The company's stated reasons for redundancy was to move skills to other locations in the country. This is after a year's long effort to co-locate in order to facilitate collaboration. What it really seems to be is that our location has very high staff retention, and therefore high salaries, and the company thinks it can hire younger and cheaper elsewhere. The skill and knowledge lost with this move is staggering, everyone can see that, but profit is the most important factor the company cares about, so it'll inflict its own wounds to get profit up. Capitalism is weird.
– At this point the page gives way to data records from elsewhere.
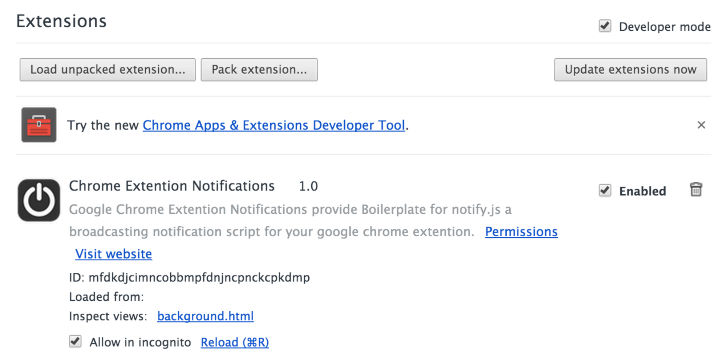Screen dimensions: 728x358
Task: Toggle the Allow in incognito checkbox
Action: pos(75,342)
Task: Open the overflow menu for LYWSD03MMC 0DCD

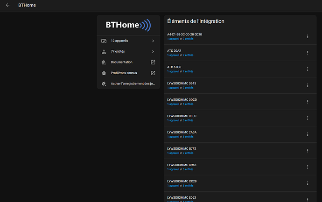Action: point(308,102)
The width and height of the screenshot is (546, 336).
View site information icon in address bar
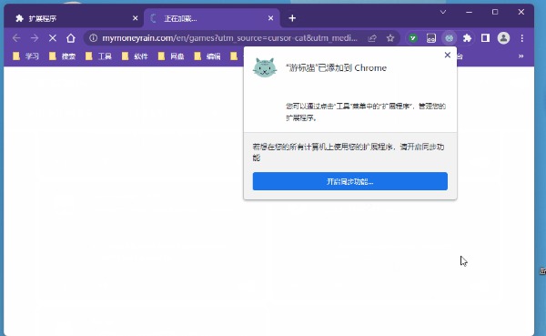coord(94,38)
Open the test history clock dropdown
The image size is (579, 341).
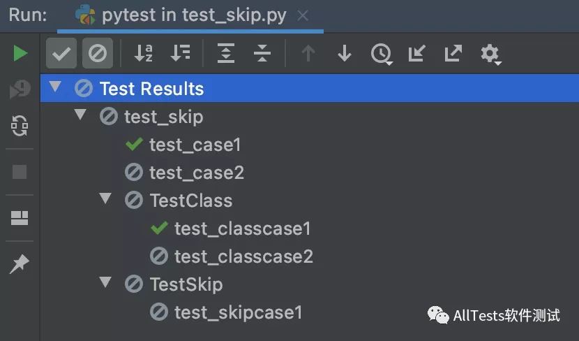click(381, 54)

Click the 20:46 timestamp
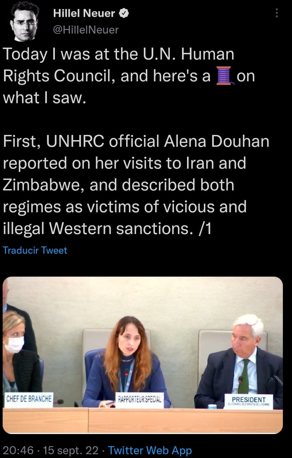pyautogui.click(x=18, y=450)
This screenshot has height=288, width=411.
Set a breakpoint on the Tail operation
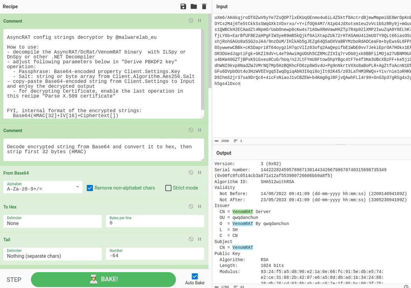[x=199, y=239]
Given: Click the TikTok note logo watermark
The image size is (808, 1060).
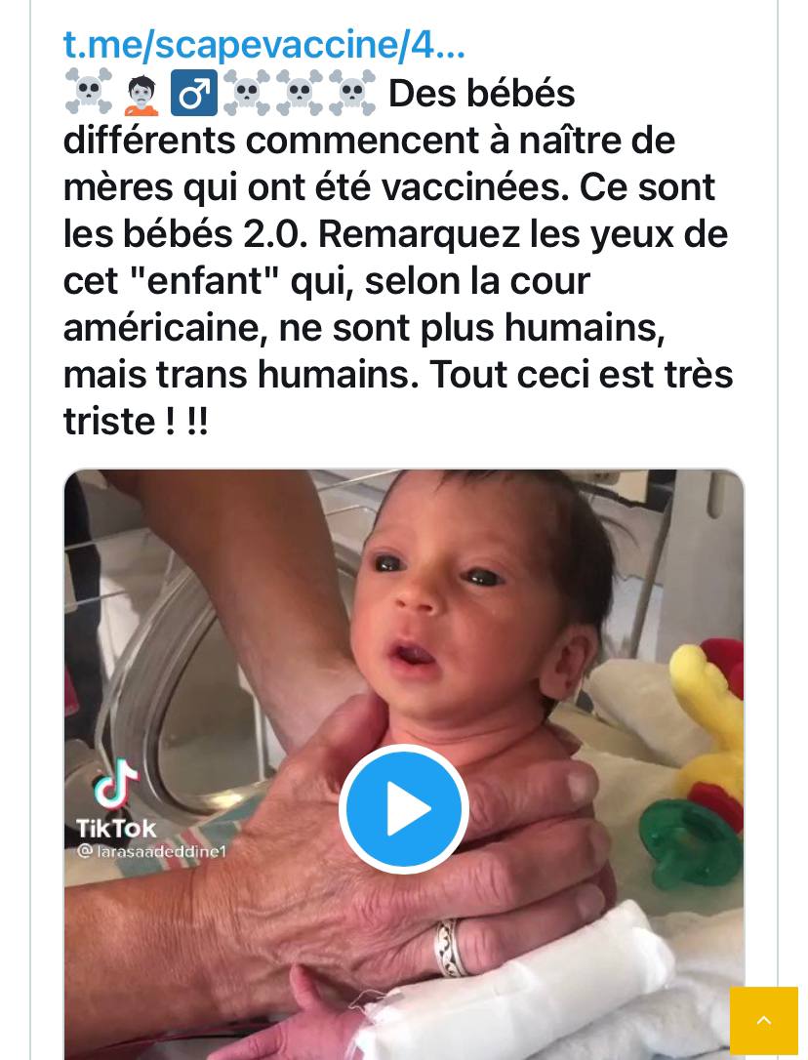Looking at the screenshot, I should coord(115,784).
I got laid off a couple of years ago by a large tech company (rhymes with Brisco). It sort of sucked, but it was part of a mass layoff of about half the employees who had come into Brisco when our original small company was acquired by them. Interestingly enough, everybody who was laid off was single and childless - all the people who were married and/or had kids were kept on. At least until this new round of layoffs, because fuck everybody we're going with AI.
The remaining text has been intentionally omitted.